The ‘better’ category is Valve’s vision of the Steam Box, and the most likely category any Valve-produced hardware will fall under. The ‘Good’ option is the affordable version, for those who already own a powerful gaming PC, but want the ability to also play games in the living room. ‘Best’ is pretty much a fully functional gaming PC, in a smaller form factor that won’t look out of place in the living room.
The most exciting thing is, there’s no need to wait until later in the year to own a Steam Box; there are a few options available right now.

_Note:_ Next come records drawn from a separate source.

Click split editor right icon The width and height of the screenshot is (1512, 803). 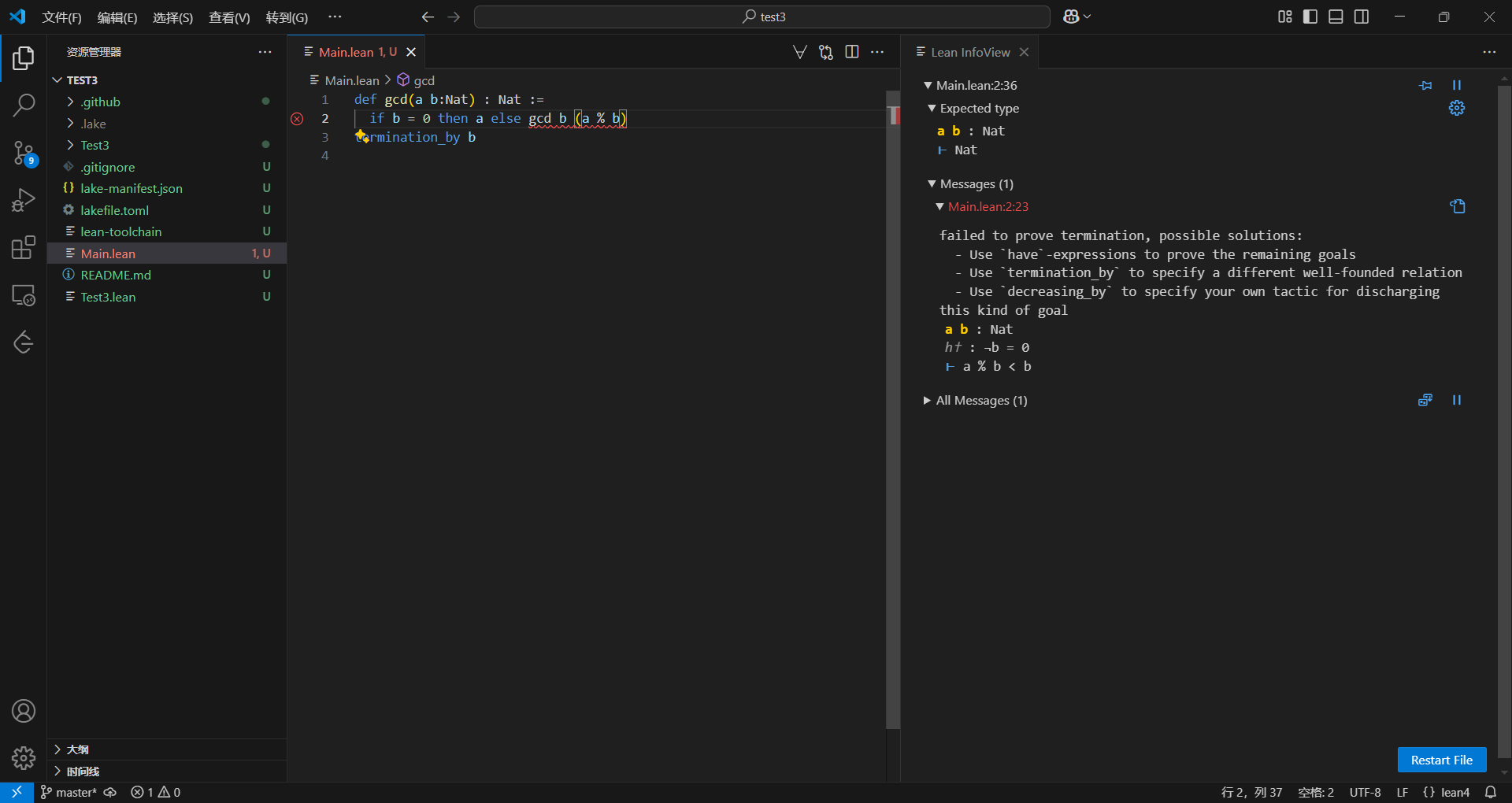pyautogui.click(x=852, y=52)

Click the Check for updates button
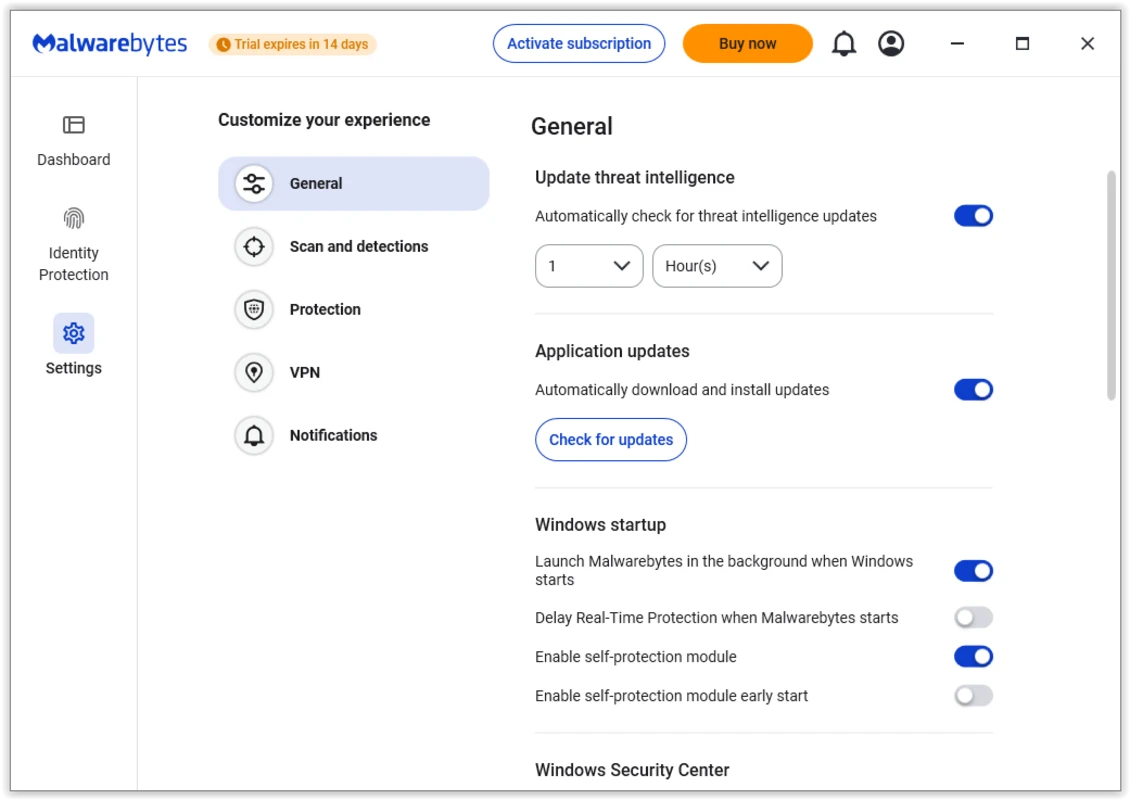coord(610,439)
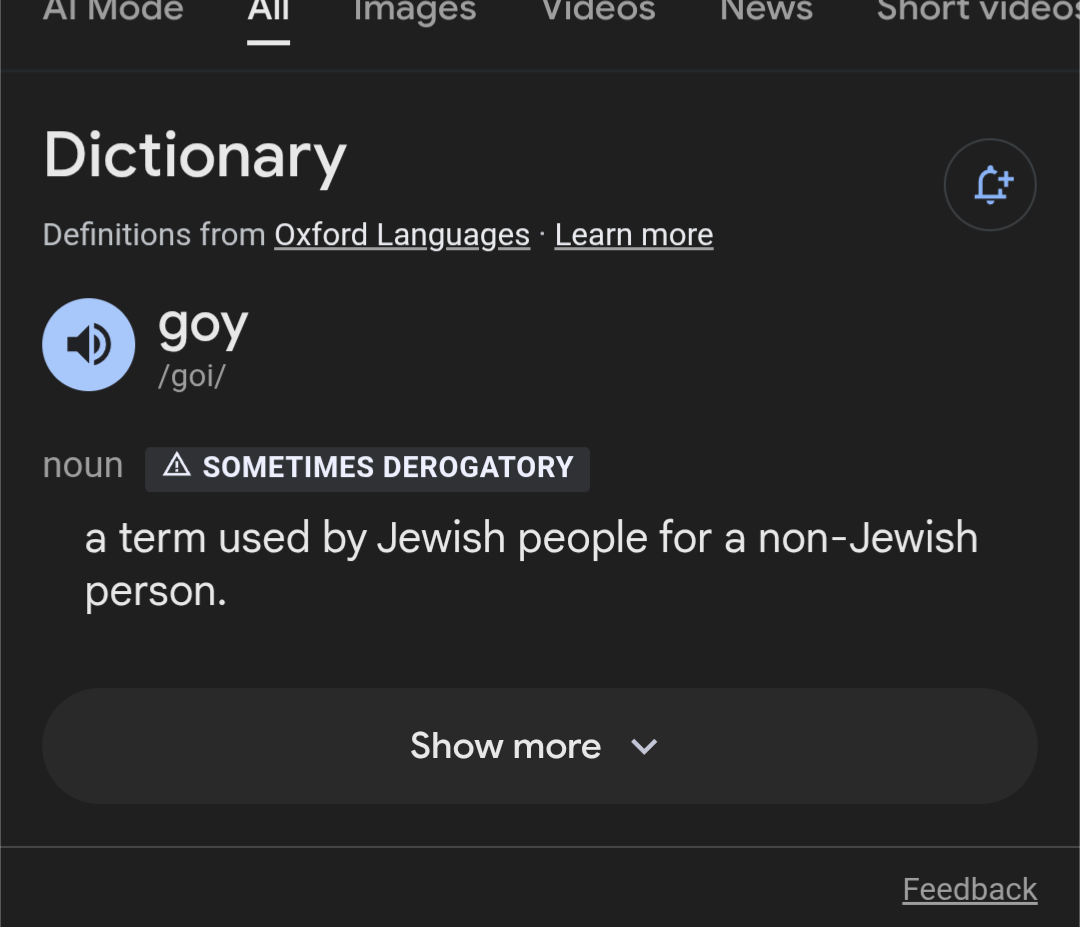Click the phonetic spelling /goi/
The image size is (1080, 927).
pyautogui.click(x=192, y=377)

Off the shelf Steam Boxes:
There are a number of micro-ATX machines available, but the one small form factor PC we want to highlight today is the X51 from Alienware, which we reviewed back in March of last year. The X51 is designed to look like a gaming console. The sleek black case, when set sideways, fits nicely among your other set-top boxes. Along with the high performance specifications, we hinted that this machine would make the perfect living room gaming computer – a Steam Box, if you will.
Whilst surveying the leaked photos of Steam Boxes from the Gabe interview, we noticed among them was none other than an Alienware X51. It seems Gabe agrees with us on this point.
When running Big Picture Mode, you can interact with Steam using a controller. There are several wireless controllers compatible with Windows PC, including the Universal Wireless Controller from OnLive (another product we’ve looked at here on GodisaGeek), and if you already own an Xbox 360, you can use your existing controller with most games by purchasing a small wireless receiver.
It really is simply a case of plugging your TV into the back of the computer via HDMI, launching Steam in Big Picture Mode, and off you go. Jump into games, browse the web, chat with your friends – your home computer has just replaced your now out-of-date console. And if you’re running it on a WQHD display, as demonstrated in our recent Dell UltraSharp review, you already have access to next-gen graphics.